Timoneiro do Grupo Pão de Açúcar, Abílio Diniz é um dos maiores defensores das atividades físicas em geral e da corrida em particular.
Na autobiografia Caminhos e Escolhas — o equilíbrio para uma vida mais feliz, lançada pela editora Campus, o empresário do maior grupo varejista do País descreve as sensações ao completar a Maratona de Nova Yorque, em 1994. “Na entrada do Central Park eu já não era capaz de sentir o chão sob meus pés. As pernas se moviam quase por conta própria e me conduziam à linha de chegada da primeira maratona que disputei (...). Antes da metade do percurso, quando o cansaço parecia insuportável, a idéia de disputar aquela corrida me parecia insana. Mais de uma vez me flagrei pensando: meu Deus, o que estou fazendo aqui? Mesmo assim fui em frente. A maratona prosseguiu pelo Brooklin, pelo Queens e pelo Bronx. Quando entrei na ilha de Manhatan, o cansaço já não parecia tão intenso. Aos poucos fui sendo tomado por uma alegria imensa. Daí à euforia, foi um passo. O instante em que cruzei a linha de chegada foi, sem dúvida, um dos momentos mais emocionantes da minha vida” — relata.
A euforia narrada por Abílio Diniz é explicada pela medicina: a corrida desencadeia a liberação do hormônio endorfina, que funciona como verdadeiro bálsamo para as tensões e atribulações do dia-a-dia, um relaxante natural comparável ao que melhor se produz na farmacologia moderna.
Qualquer corridinha
A boa notícia para a maioria que não tem a disposição de Abílio Diniz é que não é necessário percorrer os 42.195 metros de uma maratona para colher os benefícios fisiológicos da atividade.

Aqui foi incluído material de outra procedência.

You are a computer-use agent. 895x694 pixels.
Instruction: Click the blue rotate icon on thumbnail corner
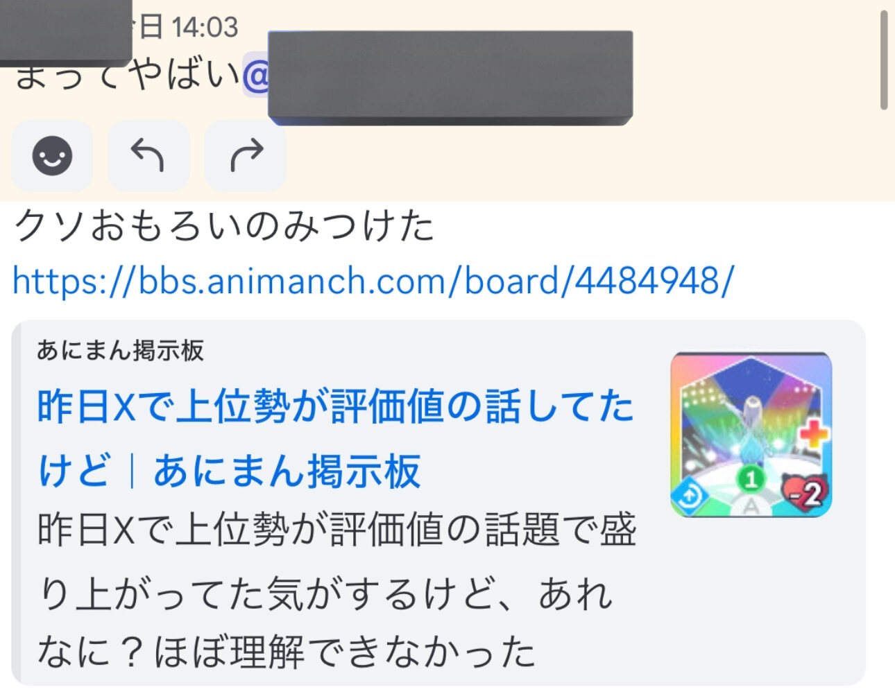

Trinta ou quarenta minutos de trote em velocidade moderada já são suficientes para ativar o processo que os praticantes costumam descrever como verdadeiro vício — quem começa não consegue parar. “Produzida pela glândula pineal, situada na base do cérebro, a endorfina tem composição química e efeitos semelhantes ao da morfina, só que sem complicações colaterais” — explica o médico especializado em medicina esportiva Rui de Oliveira, diretor da Clínica Modelo, de São Bernardo.
Com experiência de quem há 20 anos se dedica à medicina do esporte, inclusive como médico do Esporte Clube Santo André, Rui de Oliveira utiliza o conhecimento técnico com criatividade para transmitir o papel da atividade física sobre o funcionamento do organismo. “É como se a corrida ativasse a fábrica de medicamentos que temos dentro de nós” — ilustra.
Remédios naturais
A fábrica de remédios naturais que todo ser humano carrega dentro de si é tão poderosa que a corrida é descrita pelo especialista como coadjuvante poderoso no tratamento de depressão e em processos de libertação de vícios como cigarro e bebida. “Tenho muitos pacientes que se livraram da depressão desde que começaram a correr” — afirma o médico. Ele conta a história de uma senhora que, de tão entusiasmada, não se cansa de dizer que passou a ter o maior tesão pela vida (a palavra, intraduzível, é essa mesmo).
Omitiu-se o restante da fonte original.